*Source document*:
>>>

As this novel coronavirus spreads faster and kills more people across our country, there’s a fearsome notion spreading along with it — that the United States is on the brink of a new civil war, fueled by police violence, the ubiquity of firearms and the intolerable stranglehold of institutional racism.
It’s entirely possible that we are already engaged in a guerrilla civil war between America’s culture of hate and prideful ignorance and, as Lincoln described them, the “better angels of our nature,” a struggle extending back to the first Civil War and coming to florescence in the 1960s-70s and reinvigorated by the appalling conditions of the present moment.
We can see it surfacing in New Mexico. A few weeks back one of my favorite local columnists, Joline Gutierrez Krueger in the Albuquerque Journal, ran a column on a woman here who had received a particularly ugly piece of hate mail over a sign that she displays on her property, the same sign that I have on my front door, and that many in our city also display.
The sign reads: “In this House We Believe…No Human is Illegal. Love is Love. Science is Real. Woman’s Rights are Human Rights. Black Lives Matter. Water is Life. And Kindness is Everything.”
Displaying such a sign, some people say, is an act of “allyship.” The person who sent the hate mail said terrible things in brutally violent and threatening language about the sign and its liberal heresies. It was a traumatizing confrontation in our ongoing guerrilla war.
The sign’s invention is attributed to a librarian in Wisconsin, Kristin Garvey, who put together rallying cries from across many fronts after Trump’s election victory in 2016. It’s been localized across the country. New Mexicans have added Water is Life, I think. Black Lives Matter was coined in 2013 by Alicia Garza, Patrisse Cullors and Opal Tometi. Women’s Rights are Human Rights rose to the surface in Hillary Clinton’s speech in 1995 in Beijing, but dates to the 1980s. No Human is Illegal has been used by immigrant activists since 2015. Love is Love is the name of an LGBTQ organization in Alaska and was first used in 2012. Science is Real is a 2009 song by the band “They Might be Giants.” Although she takes no credit, the use of Kindness Is Everything on the sign originates, it appears, with Kristin Garvey.

<<<

*Task requirements*:
Reproduce the passage of the commentary starting with "It’s entirely possible" and going on through "the present moment.". The records that follow stand apart from the commentary above and do not draw on it.

*Provided material*:
>>>

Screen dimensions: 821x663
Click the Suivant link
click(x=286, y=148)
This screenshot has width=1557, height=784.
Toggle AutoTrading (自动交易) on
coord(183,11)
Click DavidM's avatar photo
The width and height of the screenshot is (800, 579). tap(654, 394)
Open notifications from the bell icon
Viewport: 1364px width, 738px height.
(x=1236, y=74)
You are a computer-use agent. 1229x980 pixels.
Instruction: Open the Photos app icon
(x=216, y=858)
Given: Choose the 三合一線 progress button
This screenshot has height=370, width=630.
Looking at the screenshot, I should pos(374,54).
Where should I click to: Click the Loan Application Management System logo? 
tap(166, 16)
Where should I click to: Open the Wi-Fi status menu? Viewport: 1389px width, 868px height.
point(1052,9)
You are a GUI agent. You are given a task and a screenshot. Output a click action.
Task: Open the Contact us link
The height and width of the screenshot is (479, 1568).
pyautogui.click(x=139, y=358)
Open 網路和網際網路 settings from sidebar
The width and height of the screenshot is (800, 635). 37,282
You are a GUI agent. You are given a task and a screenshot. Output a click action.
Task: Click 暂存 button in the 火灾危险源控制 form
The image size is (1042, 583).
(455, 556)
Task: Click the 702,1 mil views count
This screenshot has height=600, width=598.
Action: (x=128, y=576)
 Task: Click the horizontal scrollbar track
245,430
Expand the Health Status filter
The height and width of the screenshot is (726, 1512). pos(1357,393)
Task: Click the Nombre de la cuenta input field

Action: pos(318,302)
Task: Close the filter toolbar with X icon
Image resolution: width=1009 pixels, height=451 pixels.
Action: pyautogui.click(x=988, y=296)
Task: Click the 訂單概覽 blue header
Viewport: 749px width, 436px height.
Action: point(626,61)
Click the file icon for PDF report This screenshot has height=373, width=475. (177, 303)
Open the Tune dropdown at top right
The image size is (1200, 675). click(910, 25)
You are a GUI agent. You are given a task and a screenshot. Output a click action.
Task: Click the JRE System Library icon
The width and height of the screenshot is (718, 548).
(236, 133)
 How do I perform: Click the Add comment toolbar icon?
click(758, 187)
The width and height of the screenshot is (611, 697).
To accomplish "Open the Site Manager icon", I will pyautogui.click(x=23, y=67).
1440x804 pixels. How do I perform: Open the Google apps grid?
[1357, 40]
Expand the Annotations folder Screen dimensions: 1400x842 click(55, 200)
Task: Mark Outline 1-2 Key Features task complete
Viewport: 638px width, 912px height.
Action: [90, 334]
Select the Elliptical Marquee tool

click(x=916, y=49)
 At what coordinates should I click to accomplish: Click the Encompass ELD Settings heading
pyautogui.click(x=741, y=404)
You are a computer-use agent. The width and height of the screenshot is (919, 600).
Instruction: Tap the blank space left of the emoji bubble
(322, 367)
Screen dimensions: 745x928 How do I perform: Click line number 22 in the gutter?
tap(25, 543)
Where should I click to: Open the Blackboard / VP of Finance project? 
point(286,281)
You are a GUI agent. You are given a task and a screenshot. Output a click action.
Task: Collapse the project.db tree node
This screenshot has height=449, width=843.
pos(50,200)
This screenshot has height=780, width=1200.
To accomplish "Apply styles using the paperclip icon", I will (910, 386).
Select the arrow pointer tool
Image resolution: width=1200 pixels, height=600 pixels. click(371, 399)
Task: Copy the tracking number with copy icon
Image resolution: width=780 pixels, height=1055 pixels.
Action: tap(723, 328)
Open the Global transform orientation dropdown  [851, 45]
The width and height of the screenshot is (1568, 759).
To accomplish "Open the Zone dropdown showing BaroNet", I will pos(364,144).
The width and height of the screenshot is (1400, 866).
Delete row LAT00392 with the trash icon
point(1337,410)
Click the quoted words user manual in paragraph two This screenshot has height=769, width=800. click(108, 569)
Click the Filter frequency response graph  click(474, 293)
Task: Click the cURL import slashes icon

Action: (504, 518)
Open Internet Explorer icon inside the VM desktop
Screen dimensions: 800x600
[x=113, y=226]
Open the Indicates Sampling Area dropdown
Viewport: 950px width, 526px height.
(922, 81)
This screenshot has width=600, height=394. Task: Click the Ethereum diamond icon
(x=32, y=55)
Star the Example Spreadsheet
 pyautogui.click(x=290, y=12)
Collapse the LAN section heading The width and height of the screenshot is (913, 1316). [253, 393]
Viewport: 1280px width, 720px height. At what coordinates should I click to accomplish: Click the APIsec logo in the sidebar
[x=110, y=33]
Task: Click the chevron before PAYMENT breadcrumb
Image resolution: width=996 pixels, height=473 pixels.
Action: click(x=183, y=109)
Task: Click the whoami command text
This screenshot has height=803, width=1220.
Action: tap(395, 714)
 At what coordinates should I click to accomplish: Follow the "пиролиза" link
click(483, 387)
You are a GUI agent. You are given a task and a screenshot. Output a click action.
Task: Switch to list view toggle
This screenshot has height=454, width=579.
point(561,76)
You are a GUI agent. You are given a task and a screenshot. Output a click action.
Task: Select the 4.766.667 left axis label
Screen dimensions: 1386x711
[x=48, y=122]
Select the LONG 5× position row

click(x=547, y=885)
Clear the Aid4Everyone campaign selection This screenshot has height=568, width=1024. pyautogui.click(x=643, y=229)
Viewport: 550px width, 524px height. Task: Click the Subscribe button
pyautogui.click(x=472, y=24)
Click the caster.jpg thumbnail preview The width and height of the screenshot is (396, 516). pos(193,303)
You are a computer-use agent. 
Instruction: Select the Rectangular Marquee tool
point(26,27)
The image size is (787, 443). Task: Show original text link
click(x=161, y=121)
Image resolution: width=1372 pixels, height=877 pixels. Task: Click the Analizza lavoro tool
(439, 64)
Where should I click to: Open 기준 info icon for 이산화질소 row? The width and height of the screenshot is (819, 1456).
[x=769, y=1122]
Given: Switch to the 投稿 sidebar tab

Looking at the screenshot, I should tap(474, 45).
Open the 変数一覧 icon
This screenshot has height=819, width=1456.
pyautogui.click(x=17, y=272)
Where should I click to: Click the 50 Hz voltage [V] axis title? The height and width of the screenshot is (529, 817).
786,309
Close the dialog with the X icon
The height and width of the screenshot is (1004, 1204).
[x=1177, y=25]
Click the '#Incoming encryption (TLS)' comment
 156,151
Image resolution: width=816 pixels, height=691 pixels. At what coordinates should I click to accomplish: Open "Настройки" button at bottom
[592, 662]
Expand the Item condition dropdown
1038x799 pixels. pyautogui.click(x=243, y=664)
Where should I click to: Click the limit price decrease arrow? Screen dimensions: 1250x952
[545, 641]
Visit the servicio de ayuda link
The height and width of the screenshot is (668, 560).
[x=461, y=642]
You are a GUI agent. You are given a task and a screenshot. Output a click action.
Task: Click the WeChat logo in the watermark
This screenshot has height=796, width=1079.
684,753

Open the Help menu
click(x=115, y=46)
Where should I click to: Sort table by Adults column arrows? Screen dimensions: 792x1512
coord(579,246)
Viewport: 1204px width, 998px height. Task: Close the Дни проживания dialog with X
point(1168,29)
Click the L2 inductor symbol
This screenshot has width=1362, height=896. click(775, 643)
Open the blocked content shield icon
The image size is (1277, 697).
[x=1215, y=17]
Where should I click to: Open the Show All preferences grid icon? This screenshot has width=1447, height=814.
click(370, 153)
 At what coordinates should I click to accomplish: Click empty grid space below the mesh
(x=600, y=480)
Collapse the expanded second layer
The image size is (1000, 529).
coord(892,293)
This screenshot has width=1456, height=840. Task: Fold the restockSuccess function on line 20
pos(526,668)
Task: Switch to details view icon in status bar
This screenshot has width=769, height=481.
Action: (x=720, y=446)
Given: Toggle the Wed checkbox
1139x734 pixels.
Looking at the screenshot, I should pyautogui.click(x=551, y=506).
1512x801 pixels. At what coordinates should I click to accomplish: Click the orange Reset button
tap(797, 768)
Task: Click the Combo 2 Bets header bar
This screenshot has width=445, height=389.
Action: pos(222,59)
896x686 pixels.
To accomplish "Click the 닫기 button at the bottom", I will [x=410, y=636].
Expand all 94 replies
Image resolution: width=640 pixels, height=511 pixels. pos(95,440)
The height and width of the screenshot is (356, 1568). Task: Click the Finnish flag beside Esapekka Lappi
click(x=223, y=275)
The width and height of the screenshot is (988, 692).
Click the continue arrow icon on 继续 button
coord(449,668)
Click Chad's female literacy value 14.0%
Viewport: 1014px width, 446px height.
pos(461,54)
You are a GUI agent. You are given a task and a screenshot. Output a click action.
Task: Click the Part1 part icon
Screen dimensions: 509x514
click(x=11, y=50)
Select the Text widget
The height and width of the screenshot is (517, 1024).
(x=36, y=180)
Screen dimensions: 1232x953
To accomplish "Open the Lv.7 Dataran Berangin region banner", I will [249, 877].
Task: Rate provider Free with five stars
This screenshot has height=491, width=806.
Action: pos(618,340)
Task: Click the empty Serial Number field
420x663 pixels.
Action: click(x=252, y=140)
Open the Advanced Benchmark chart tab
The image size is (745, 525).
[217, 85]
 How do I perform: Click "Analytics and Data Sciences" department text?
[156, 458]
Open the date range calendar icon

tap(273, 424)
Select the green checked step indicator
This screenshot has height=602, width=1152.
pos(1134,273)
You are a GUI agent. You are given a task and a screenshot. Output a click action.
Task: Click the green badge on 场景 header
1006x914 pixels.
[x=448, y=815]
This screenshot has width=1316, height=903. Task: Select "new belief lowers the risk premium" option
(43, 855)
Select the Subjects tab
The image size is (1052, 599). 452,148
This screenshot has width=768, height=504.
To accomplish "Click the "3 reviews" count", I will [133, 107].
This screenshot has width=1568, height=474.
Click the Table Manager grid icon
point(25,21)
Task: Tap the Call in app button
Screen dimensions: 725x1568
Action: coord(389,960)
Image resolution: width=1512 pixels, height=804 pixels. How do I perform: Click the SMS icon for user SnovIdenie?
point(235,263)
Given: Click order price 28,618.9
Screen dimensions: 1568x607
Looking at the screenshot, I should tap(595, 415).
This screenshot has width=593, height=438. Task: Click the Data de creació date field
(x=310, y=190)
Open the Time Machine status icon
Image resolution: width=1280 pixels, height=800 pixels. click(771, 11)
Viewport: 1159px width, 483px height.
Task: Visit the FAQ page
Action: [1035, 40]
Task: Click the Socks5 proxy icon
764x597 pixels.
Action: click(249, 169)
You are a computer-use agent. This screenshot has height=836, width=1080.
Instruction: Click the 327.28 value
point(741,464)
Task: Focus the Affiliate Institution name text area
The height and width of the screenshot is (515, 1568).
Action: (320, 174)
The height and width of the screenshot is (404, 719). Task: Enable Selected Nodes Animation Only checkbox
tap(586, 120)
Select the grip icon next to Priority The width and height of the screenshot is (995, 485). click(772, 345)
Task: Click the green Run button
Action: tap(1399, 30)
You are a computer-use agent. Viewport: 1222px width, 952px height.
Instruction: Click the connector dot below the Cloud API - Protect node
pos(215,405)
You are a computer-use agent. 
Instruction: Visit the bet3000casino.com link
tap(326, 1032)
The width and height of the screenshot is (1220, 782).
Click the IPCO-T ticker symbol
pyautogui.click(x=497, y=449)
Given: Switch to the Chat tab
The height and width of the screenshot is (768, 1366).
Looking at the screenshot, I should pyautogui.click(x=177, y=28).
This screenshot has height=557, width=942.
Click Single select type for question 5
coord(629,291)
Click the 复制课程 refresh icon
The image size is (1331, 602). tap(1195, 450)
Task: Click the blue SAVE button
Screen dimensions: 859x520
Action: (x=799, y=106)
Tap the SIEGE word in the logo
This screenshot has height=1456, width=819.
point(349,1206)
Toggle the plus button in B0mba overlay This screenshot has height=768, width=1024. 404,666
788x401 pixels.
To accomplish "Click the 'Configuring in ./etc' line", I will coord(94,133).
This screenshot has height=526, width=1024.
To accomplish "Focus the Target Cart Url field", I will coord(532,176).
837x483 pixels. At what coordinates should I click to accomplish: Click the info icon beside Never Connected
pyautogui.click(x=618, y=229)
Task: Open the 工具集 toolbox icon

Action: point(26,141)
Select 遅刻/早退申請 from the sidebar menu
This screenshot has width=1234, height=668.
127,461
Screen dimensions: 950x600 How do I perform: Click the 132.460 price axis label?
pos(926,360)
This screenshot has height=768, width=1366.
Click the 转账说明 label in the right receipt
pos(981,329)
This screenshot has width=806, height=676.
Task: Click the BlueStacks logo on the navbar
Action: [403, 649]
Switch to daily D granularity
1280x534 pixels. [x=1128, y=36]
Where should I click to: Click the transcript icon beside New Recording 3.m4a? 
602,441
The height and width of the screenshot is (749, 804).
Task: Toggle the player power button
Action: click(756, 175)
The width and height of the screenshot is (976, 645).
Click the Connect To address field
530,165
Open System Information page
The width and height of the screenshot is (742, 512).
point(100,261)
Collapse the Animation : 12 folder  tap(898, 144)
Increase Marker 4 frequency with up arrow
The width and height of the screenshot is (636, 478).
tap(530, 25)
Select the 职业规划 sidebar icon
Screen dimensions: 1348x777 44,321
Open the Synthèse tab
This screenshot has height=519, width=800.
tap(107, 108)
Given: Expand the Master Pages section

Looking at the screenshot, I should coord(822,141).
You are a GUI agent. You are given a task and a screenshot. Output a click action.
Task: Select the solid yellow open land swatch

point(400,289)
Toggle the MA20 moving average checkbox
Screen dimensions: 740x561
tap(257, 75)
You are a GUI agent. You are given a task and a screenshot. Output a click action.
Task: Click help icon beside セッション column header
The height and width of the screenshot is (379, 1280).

<<<

*Result of this exercise*:
It’s entirely possible that we are already engaged in a guerrilla civil war between America’s culture of hate and prideful ignorance and, as Lincoln described them, the “better angels of our nature,” a struggle extending back to the first Civil War and coming to florescence in the 1960s-70s and reinvigorated by the appalling conditions of the present moment.